Photography is the only art where each and every one of the four dimensions take part. In the diagram above, figure a. represents an hourglass in the three dimensions. Its image in the form of parallel rays of light (fig. c.) passes through a convex lens (fig. d.), converging at a focal point into one dimension (fig. f.). At the precise moment in time (b.) or fourth dimension, a exposure is taken resulting in an inverted two-dimensional photograph (fig. g.)


4 thoughts on “Photography and the four dimensions

  1. Interesting parallel between the image of the hourglass and the rays of light converging and diverging. Totally unintended, I'm sure, but still very nice anyway.

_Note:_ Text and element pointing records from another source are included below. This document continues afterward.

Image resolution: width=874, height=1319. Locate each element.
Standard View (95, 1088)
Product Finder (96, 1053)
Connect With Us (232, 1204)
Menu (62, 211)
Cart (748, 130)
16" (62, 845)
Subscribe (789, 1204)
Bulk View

  2. Our eyes work in the same way, only we don't have the ability to capture slices of time. We have an iris or automatic diagrafragm, and we must have some kind of shutter too, like a movie camera, or we would see everything in a constant streak. Also, our brains either know how to flip the inverted image, or as I lately I've come to believe, our brains are actually up-side down.

  3. I like to think it's the latter, Mr. Cruz. We are actually hanging off the planet by our feet and only the force of gravity makes us "feel" rightside up!

  4. Dear Mr. Nat, I believe you are right. "Up" or "down" might be no more than a: an emotional state, b: a social convention or c: an illusion. It would be perhaps more accurate to say that we are closer or further away from the center of gravity.